“Did you know,” asks Mary Ann Mason, professor and co-director of the Berkeley Law Center on Health, Economic & Family Security and former dean of the graduate school at the University of California at Berkeley in a long article today in the Chronicle of Higher Education, “that Title IX specifically includes important protections for pregnant women and mothers?”

She thinks that you probably don’t — because you think of Title IX as concerned only with athletics and sexual harassment — but that you should, because in fact it “prohibits gender discrimination in any education program receiving federal money.”

Mason argues that  discrimination against pregnant women in higher education is quite extensive — “female Ph.D.’s who are married with children are 28 percent less likely to find a tenure-track job than married fathers”; colleges violate Title IX when they “they fail to allow pregnant mothers a reasonable period of leave for childbirth and if they fail to guarantee that students can return to their former positions as teaching assistants or postdoctoral research fellows after maternity leave”; and then there are many like “the postdoctoral particle physicist who was effectively blacklisted by her adviser when she had a baby.”

Because the discrimination against pregnant women is so rampant, she concludes hopefully, “[b]abies may indeed become the new Title IX frontier.”

If so it is a frontier fraught with formidable natural and man-made obstacles. One of them is that it’s easy to say that Title IX prohibits discrimination against pregnant women or mothers, but it’s hard to define the discrimination that it prohibits. Consider, for example, the surprising ambiguity of Title VI, a frighteningly apt comparison, which similarly prohibits discrimination in any education program receiving federal money. Its language seems perfectly clear:

No person in the United States shall, on the ground of race, color, or national origin, be excluded from participation in, be denied the benefits of, or be subjected to discrimination under any program or activity receiving Federal financial assistance.
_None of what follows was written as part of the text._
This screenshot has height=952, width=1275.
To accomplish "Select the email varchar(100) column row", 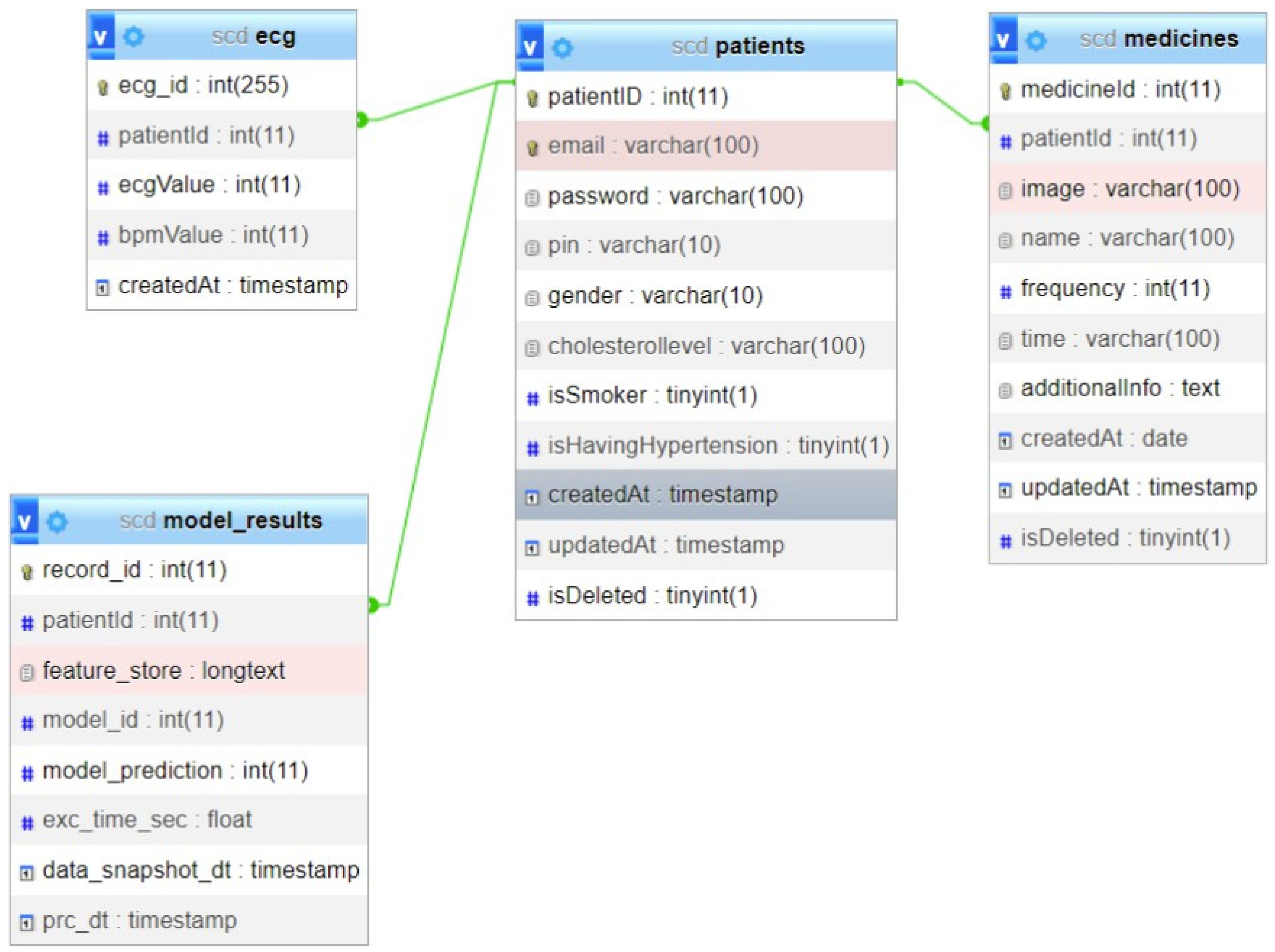I will [706, 146].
“The plain language of the statute” was clear enough to Justice Stevens in Bakke, and to the framers of the Civil Rights Act like Sen. Humphrey whom he quoted:

The opponents feared that the term “discrimination” would be read as mandating racial quotas and “racially balanced” colleges and universities, and they pressed for a specific definition of the term in order to avoid this possibility. In response, the proponents of the legislation gave repeated assurances that the Act would be “colorblind” in its application. Senator Humphrey, the Senate floor manager for the Act, expressed this position as follows:

[T]he word “discrimination” has been used in many a court case. What it really means in the bill is a distinction in treatment . . . given to different individuals because of their different race, religion or national origin. . . .

The answer to this question [what was meant by “discrimination”] is that if race is not a factor, we do not have to worry about discrimination because of race. . . . The Internal Revenue Code does not provide that colored people do not have to pay taxes, or that they can pay their taxes 6 months later than everyone else.

110 Cong.Rec. 5864 (1964).

[I]f we started to treat Americans as Americans, not as fat ones, thin ones, short ones, tall ones, brown ones, green ones, yellow ones, or white ones, but as Americans. If we did that, we would not need to worry about discrimination.

But, as we all know, Justice Powell and his colleagues found neither Senator Humphrey nor Justice Stevens persuasive, and ever since Bakke “no person … shall be subjected to discrimination” on account of race or ethnicity in programs receiving federal financial assistance has been interpreted to allow discrimination on account of race and ethnicity where higher educators have deemed such discrimination necessary to provide “diversity.”

Since Title VI allows universities the discretion to discriminate on the basis of race and ethnicity, it is reasonable to ask, why shouldn’t the identically worded Title IX allow them discretion to discriminate on the basis of gender?

But of course Title IX has been used to justify discrimination against men, as even CBS News has noticed (“hundreds of men’s teams have been eliminated”). “Title IX,” as I argued most recently here, “has nothing to do with ending discrimination. Like so much of what passes for civil rights these days, it is all about promoting ‘equity,’ i.e., proportional representation in college sports, whether or not the interests of men and women students is proportional.”

“Equity,” of course, is in the eye of the beholder. Try to imagine, if you’d like to punish yourself with a difficult thought experiment, some senator trying to give as clear a definition of it as Senator Humphrey gave of discrimination, to no ultimate avail, in debating the 1964 Civil Rights Act.

If babies are indeed to be the new frontier of Title IX, then perhaps we can look forward to the U.S. Office of Education and the Dept. of Justice demanding that they be proportionally represented in all science labs receiving federal funds.